■ CONSIGNE: Poursuivez le texte sur les modèles physiologiques de la fatigue à partir de sa dernière phrase.

■ EXTRAIT DE PAGE:
======

Depuis ces 1ers travaux, 4 à 5000 publications appréhendent les différents aspects physiologiques de la fatigue en s'appuyant sur le paradigme « catastrophe ». Différents modèles explicatifs découlant de cette approche purement physiologiste ont pu être ainsi développé. On peut citer notamment:
Le Modèle cardiovasculaire / anaérobique selon lequel la fatigue survient lorsque le cœur ne parvient plus à apporter assez d'oxygène aux muscles actifs et que l'élimination des déchets produits par ces mêmes muscles est insuffisante .
Le modèle de déplétion énergétique qui propose que la fatigue soit directement induite par un défaut de re-synthèse de l'ATP par les filières aérobie ou anaérobie.
Le modèle de fatigue neuromusculaire qui prévoit que la performance soit limitée par une défaillance de l'excitation musculaire..
Le Modèle de traumatisme musculaire, qui propose que la fatigue corresponde à des dommages musculaires induits par l'exercice.
Le modèle de thermorégulation de la fatigue qui indique qu'une production accrue de température ou une diminution de la capacité à dissiper cette hyperthermie, conduit à une diminution des performances.
Tous ces modèles ont en commun de s'appuyer sur le paradigme physiologique « catastrophe ». La diminution de la performance y est expliquée par l'atteinte des limites adaptatives des différents systèmes physiologiques étudiés.
On peut encore citer comme exemple l'influence des protons, Pi et de l'ADP (Figure 1).
L'intérêt de ces travaux n'est pas à remettre en question. Ils ont permis de mettre en évidence de façon de plus en plus précise les réponses physiologiques et cellulaires observées en condition de fatigue. Par contre, cela ne signifie pas que les modèles proposés à partir de cette vision uniquement physiologique peuvent prétendre expliquer les mécanismes aboutissant à l'apparition de la fatigue et à la diminution de la performance au cours de l'exercice. A vouloir le faire, les héritiers du modèle « catastrophe » ont un discours qui ressemble à certaines caricatures populaires, résumant le sportif à un corps sans cerveau. De ce fait, le fossé entre les hypothèses proposées par les scientifiques et ce qu'en pensent les sportifs s'accentue recherches après recherches. Car si vous discutez avec les pratiquants, avec ceux qui subissent la fatigue, qui la ressentent, qui la vivent, pas un seul n'oubliera de mentionner l'importance du mental dans la performance et la poursuite d'un exercice fatiguant. « C'est dans la tête » vous diront-ils.

======

(Enregistrements de données)
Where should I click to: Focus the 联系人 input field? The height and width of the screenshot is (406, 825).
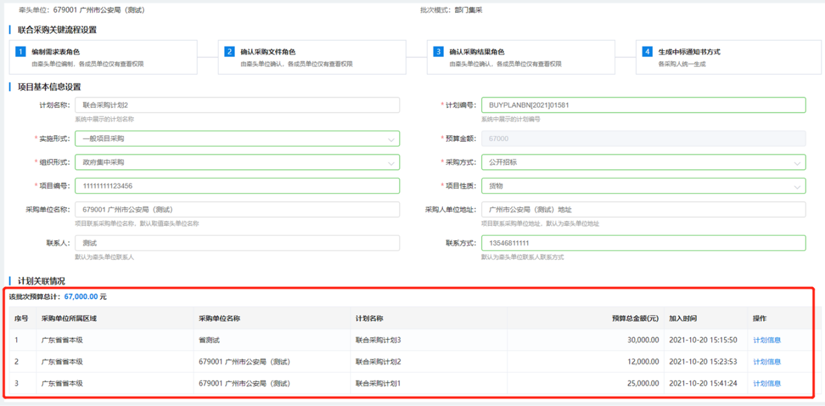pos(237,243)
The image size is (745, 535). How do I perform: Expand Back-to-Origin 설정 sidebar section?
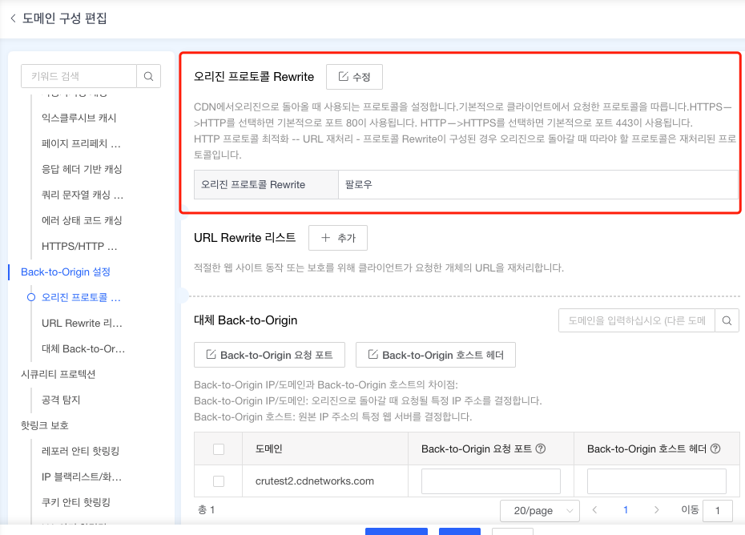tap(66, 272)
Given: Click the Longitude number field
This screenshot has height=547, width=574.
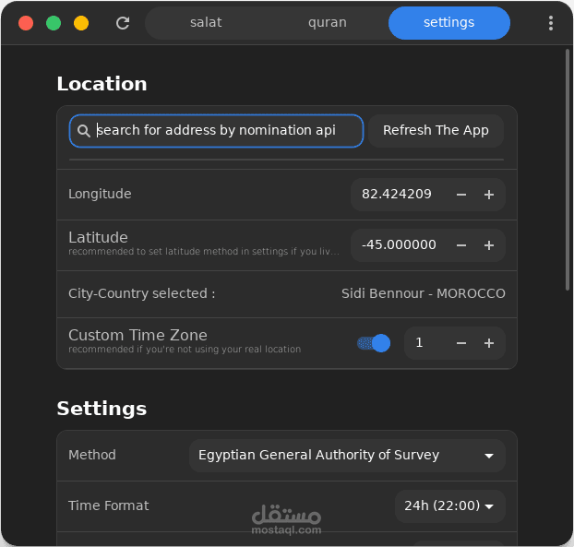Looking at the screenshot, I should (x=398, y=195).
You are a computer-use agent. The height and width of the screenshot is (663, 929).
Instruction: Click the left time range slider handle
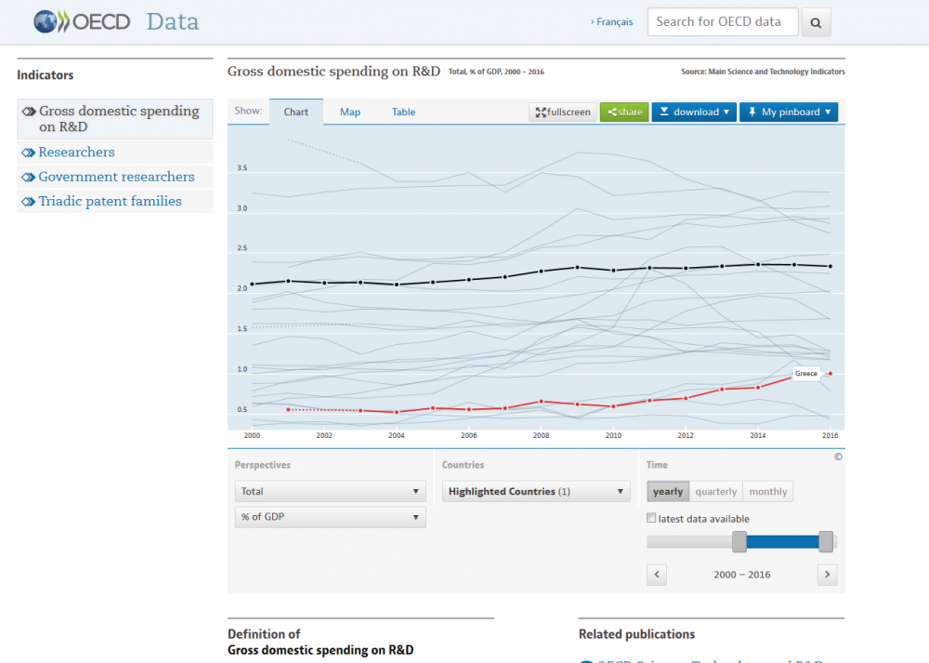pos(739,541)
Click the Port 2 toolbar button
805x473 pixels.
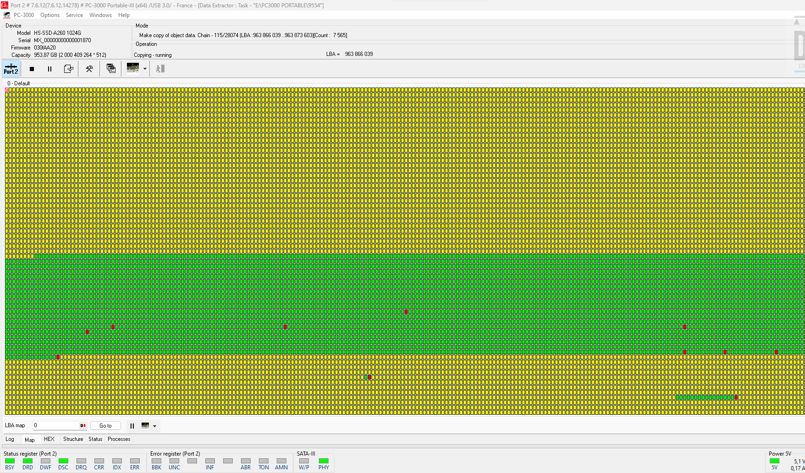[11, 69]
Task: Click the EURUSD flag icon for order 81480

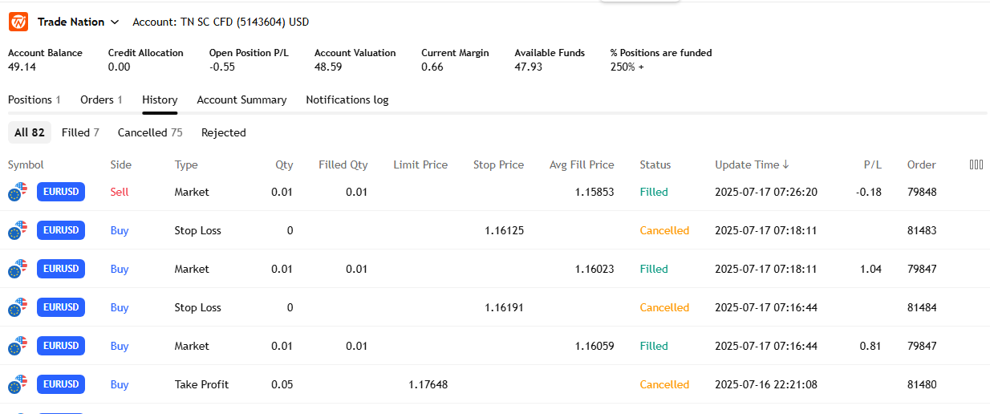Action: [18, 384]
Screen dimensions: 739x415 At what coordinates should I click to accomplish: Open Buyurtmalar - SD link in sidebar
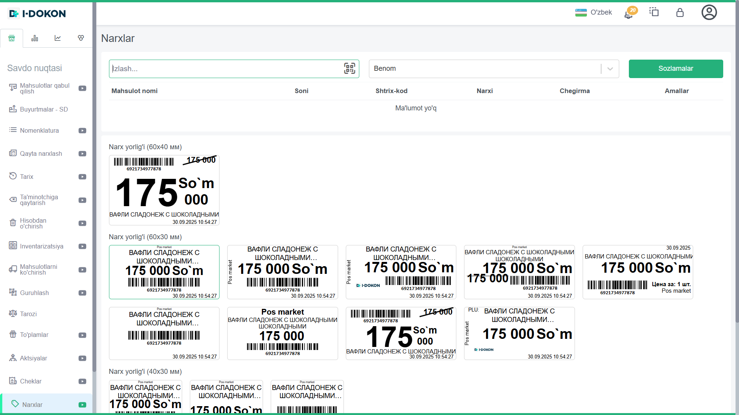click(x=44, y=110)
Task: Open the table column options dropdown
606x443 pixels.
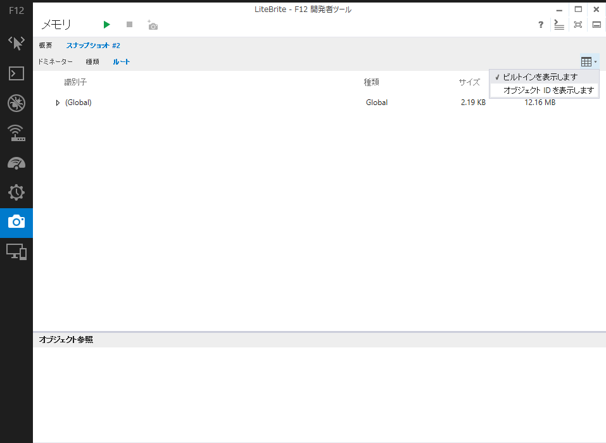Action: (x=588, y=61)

======

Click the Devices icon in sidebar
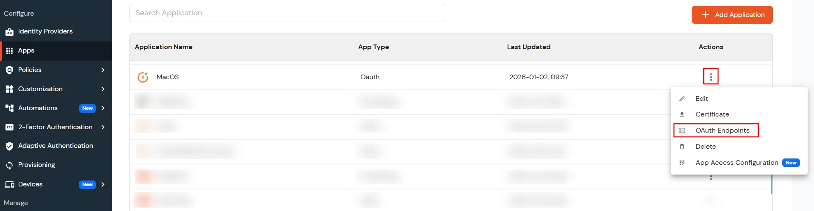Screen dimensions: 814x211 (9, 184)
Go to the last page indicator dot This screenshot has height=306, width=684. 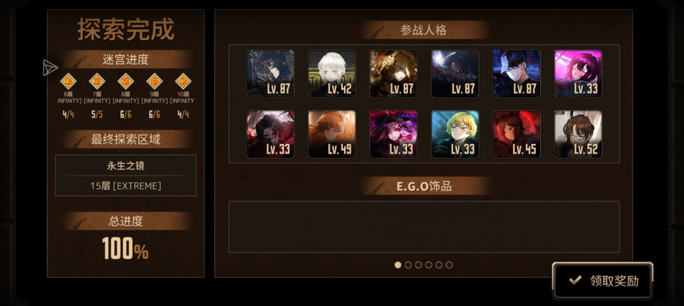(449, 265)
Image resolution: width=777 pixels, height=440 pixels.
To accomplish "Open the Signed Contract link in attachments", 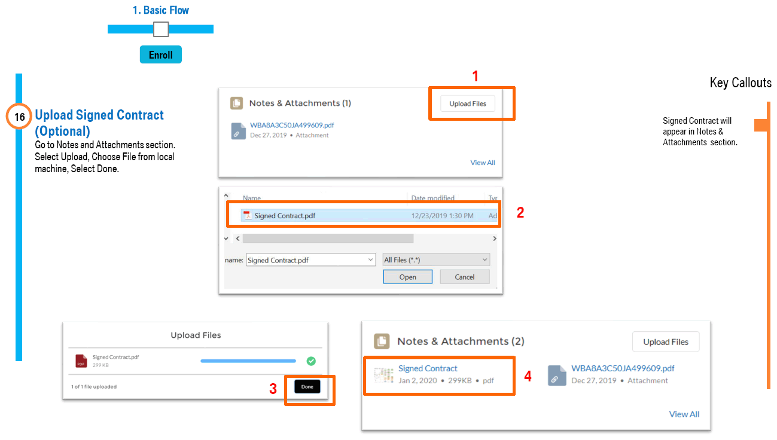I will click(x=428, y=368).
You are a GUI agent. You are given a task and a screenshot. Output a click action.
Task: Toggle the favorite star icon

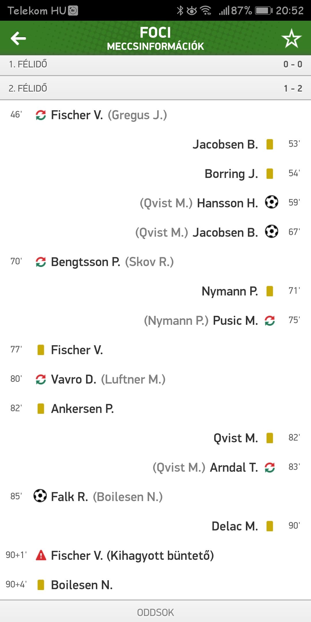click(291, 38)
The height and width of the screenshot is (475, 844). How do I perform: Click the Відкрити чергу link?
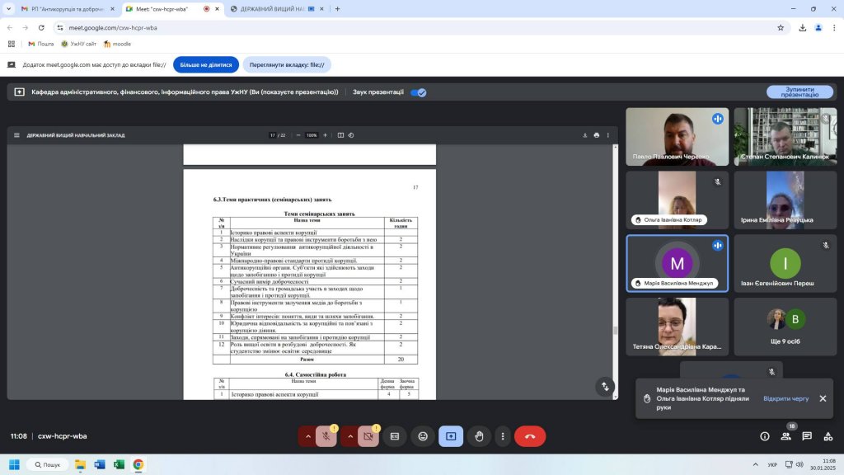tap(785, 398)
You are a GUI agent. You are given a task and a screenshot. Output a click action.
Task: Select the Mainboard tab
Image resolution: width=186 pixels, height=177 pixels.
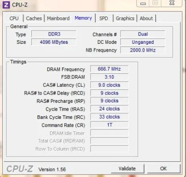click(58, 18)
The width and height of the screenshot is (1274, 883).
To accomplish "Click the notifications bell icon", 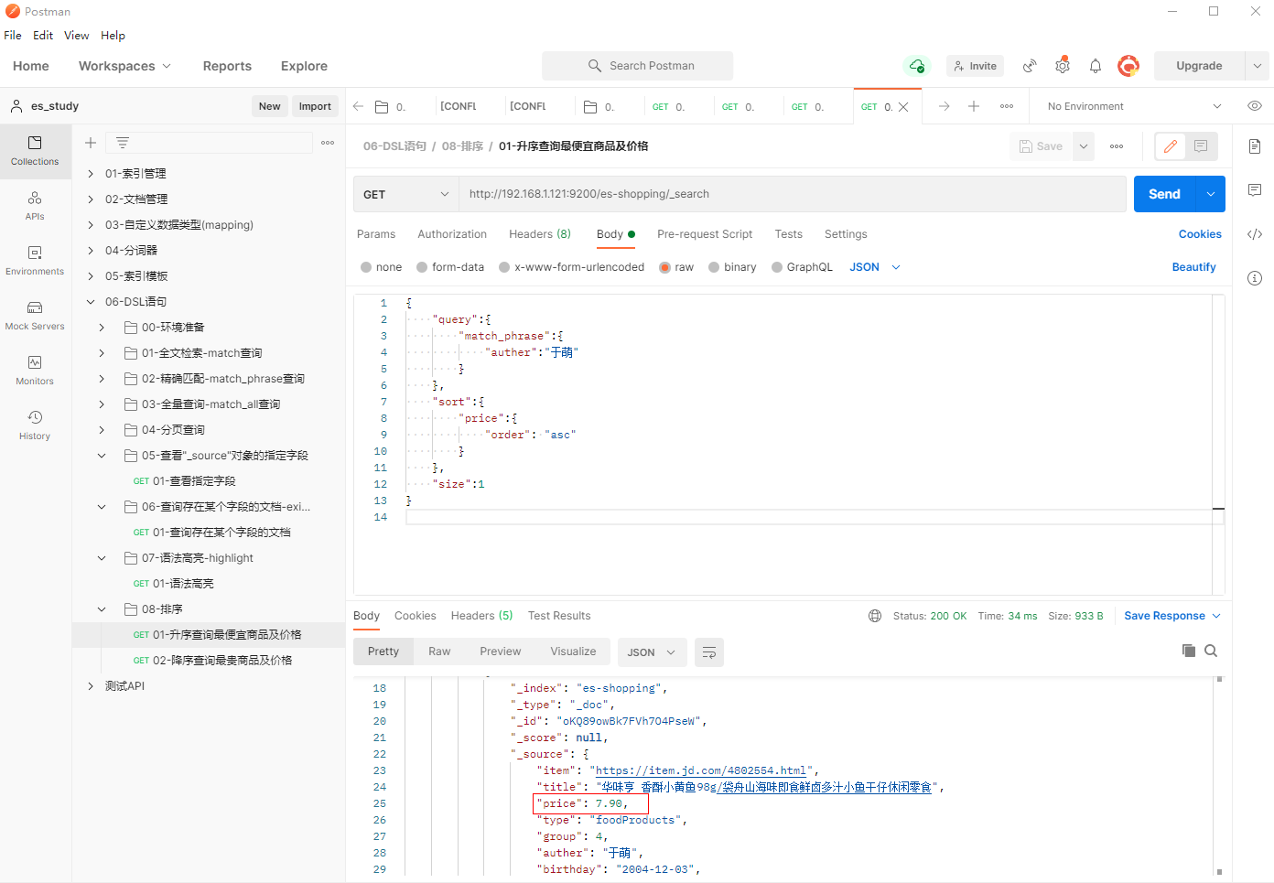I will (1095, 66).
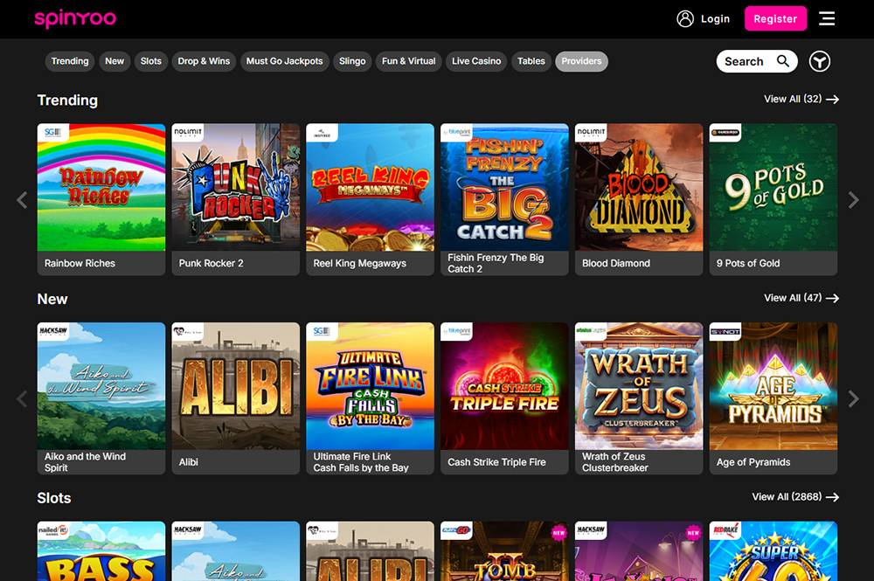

======

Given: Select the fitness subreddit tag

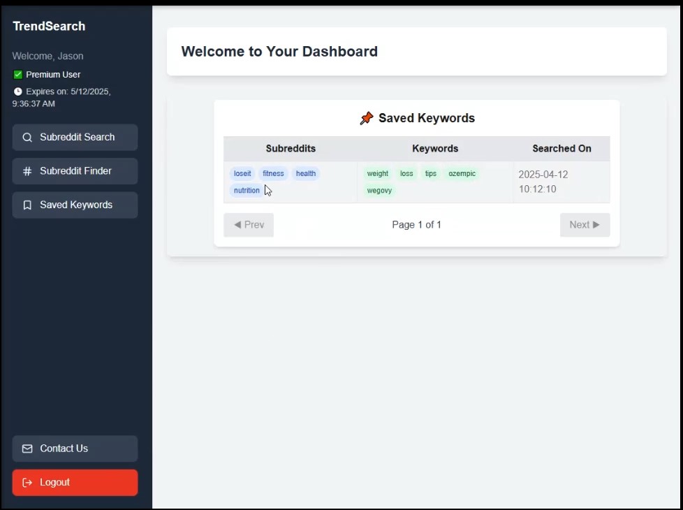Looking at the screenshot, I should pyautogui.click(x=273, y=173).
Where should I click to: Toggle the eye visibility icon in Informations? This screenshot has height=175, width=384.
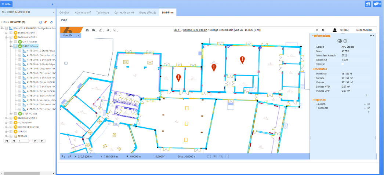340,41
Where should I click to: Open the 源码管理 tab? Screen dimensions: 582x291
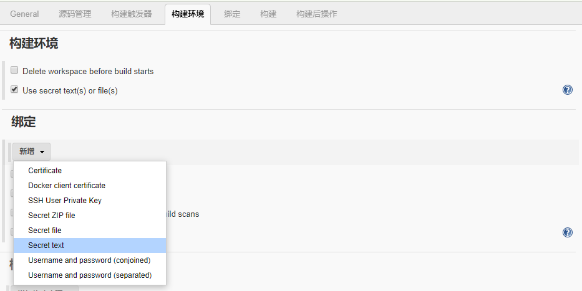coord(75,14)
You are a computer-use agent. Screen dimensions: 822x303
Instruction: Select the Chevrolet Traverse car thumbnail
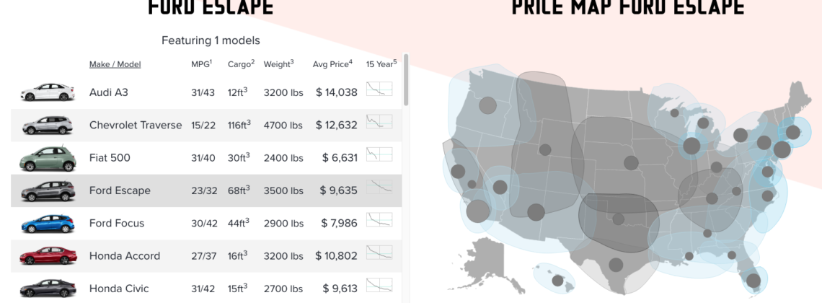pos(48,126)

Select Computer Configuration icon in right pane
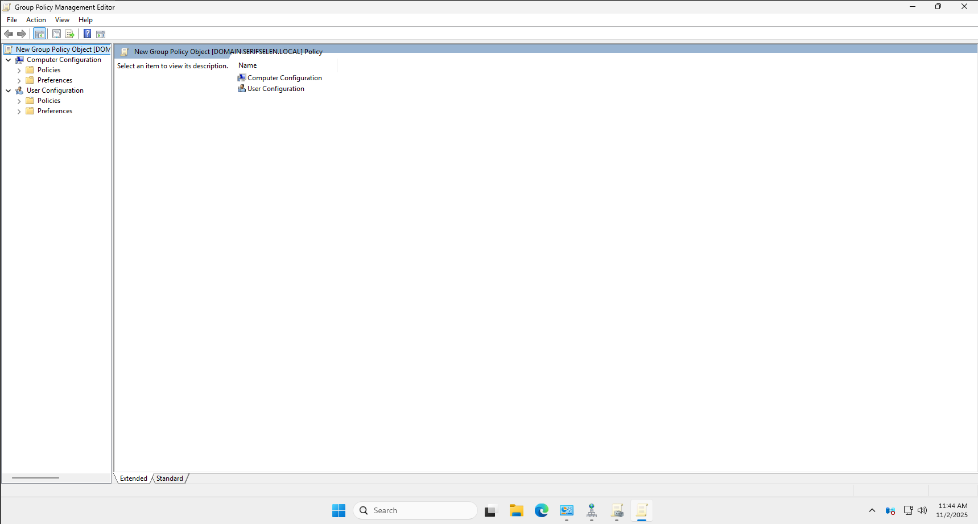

======

■ CORRIGÉ:
Une approche alternative à cette vision ultra-spécialisée et uniquement physiologique existe.
Elle appréhende l'homme en mouvement avec le plus de recul possible, prenant en considération autant les aspects psychologiques que physiologiques. L'humain en mouvement n'est alors plus envisagé comme une simple machine sans pilote, mais bien comme un ensemble complexe dans lequel le cerveau et les fonctions mentales supérieures ont un rôle intégrateur et de contrôle. Et ce n'est donc pas pour rien qu'il est beaucoup plus en adéquation avec l'avis des sportifs.
Le débat qui fait rage entre les défenseurs du paradigme « catastrophe », et ceux de l'approche alternative telle que celle à l'origine du modèle du gouverneur central, est donc de nature épistémologique. C'est-à-dire qu'il trouve son explication dans la façon dont les connaissances sont construites.
Complément : Références
Fitts, RH (1996): Cellular, molecular, and metabolic basis of muscle fatigue. In Handbook of Physiology. Oxford University Press, pp 1151-1183.
Fletcher, W. M. (1907). Lactic acid in amphibian muscle. J Physiol, 35(4), 247-309.
Hill, A. V. (1924). Muscular activity and carbohydrate metabolism. Science, 60(1562), 505-514.
Lagrange, F. (1888). Physiologie des exercices du corps. Paris: Felix Alcan.